PROBLEM REQUIREMENTS: Retype the lines below exactly, but only those from the line that has "Viewport: 309px width, 191px" through the line that has "Click the Reset filters button". Omit every picture.

SOURCE DATA:
= = = =

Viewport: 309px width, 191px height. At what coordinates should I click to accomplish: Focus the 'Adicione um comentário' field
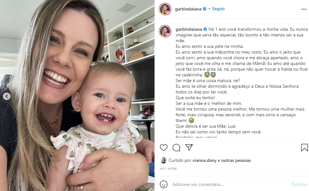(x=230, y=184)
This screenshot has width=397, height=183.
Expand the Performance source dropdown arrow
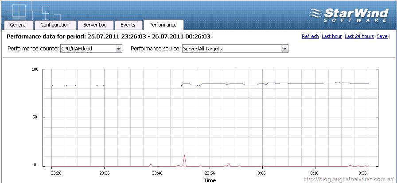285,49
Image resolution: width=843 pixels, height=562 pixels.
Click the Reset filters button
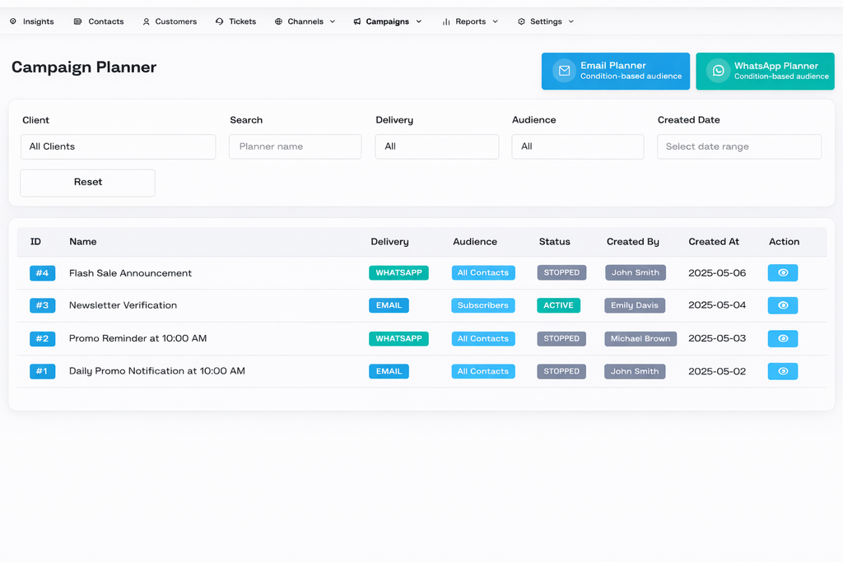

= = = =

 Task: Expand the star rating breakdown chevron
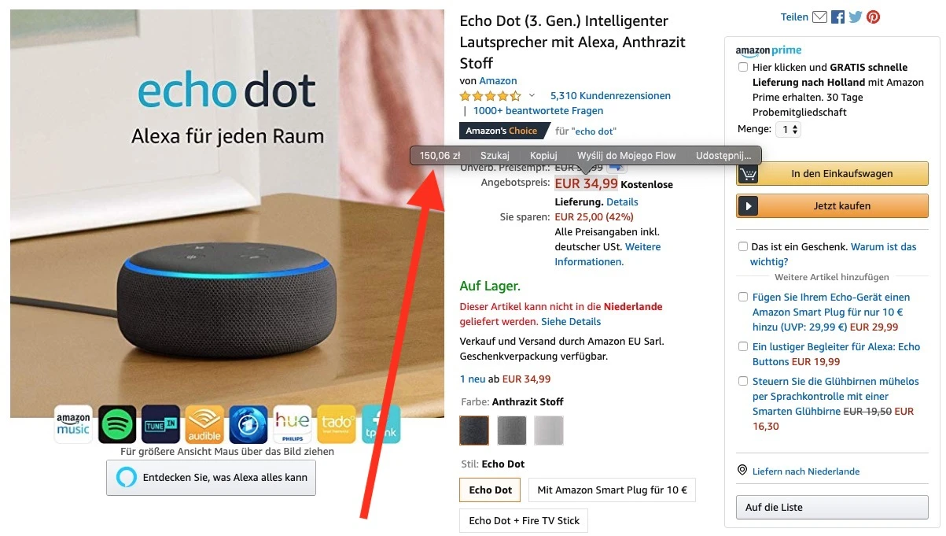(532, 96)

= = = =

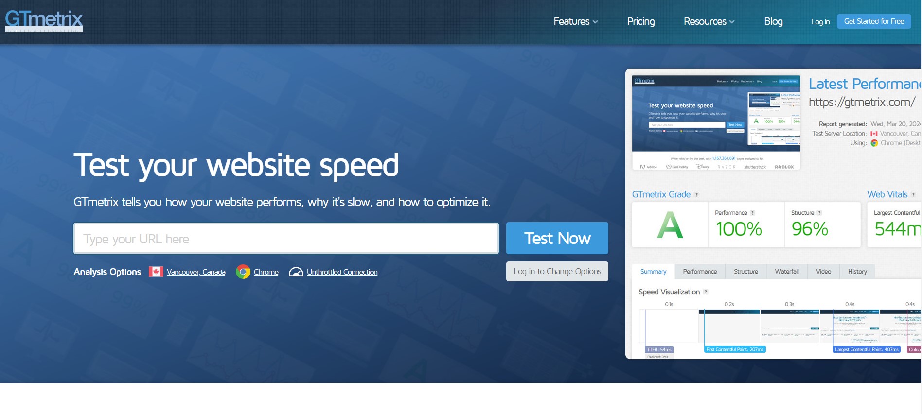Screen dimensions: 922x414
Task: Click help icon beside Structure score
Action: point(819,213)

= = = =

SOLUTION TO THIS EXERCISE:
Viewport: 309px width, 191px height. At what coordinates should I click to accomplish: Focus the 'Adicione um comentário' field
(x=230, y=184)
This screenshot has width=397, height=183.
Expand the Performance source dropdown arrow
285,49
Image resolution: width=843 pixels, height=562 pixels.
Click the Reset filters button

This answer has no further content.